** BEGIN RECORDS **

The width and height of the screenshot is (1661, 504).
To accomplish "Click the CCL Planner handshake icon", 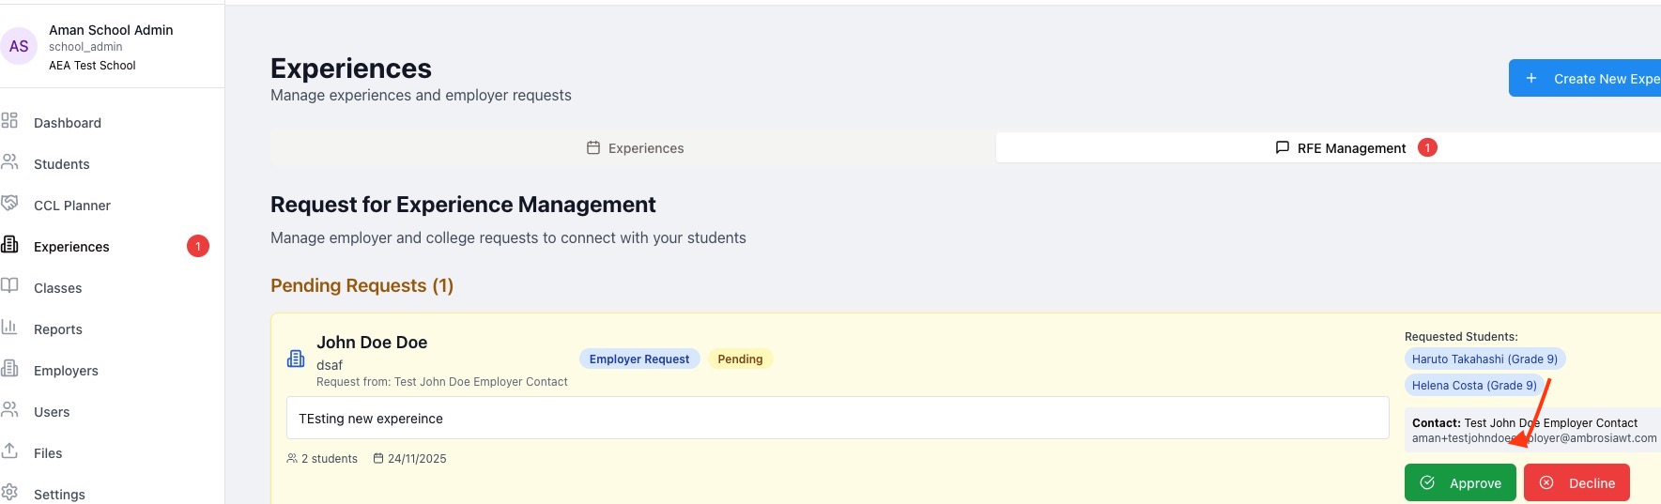I will coord(9,204).
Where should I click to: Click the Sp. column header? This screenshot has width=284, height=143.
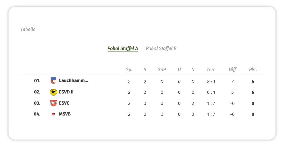click(129, 70)
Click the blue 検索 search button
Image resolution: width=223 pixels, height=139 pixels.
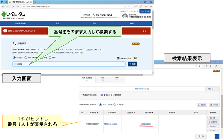[132, 64]
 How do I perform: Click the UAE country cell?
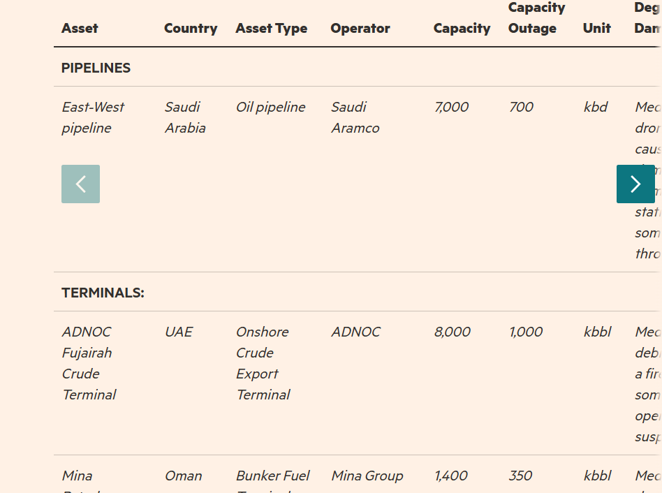[179, 332]
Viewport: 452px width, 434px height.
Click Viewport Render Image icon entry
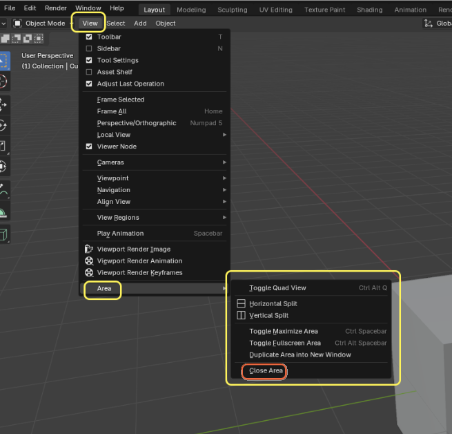(x=89, y=249)
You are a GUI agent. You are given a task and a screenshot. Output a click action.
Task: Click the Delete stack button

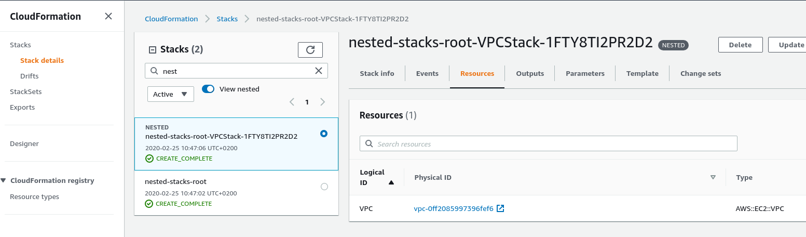[740, 45]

** END RECORDS **

DIRECTIONS:
Rewrite the lines from the one containing "Click the blue 検索 search button" through the one containing "(x=89, y=249)", inclusive, as a numbered list without blank lines. Leave the pictures out of your answer.

FULL RESPONSE:
1. Click the blue 検索 search button
2. Image resolution: width=223 pixels, height=139 pixels.
3. [132, 64]
4.  How do I perform: Click the UAE country cell?
5. [179, 332]
6. Viewport: 452px width, 434px height.
7. Click Viewport Render Image icon entry
8. (x=89, y=249)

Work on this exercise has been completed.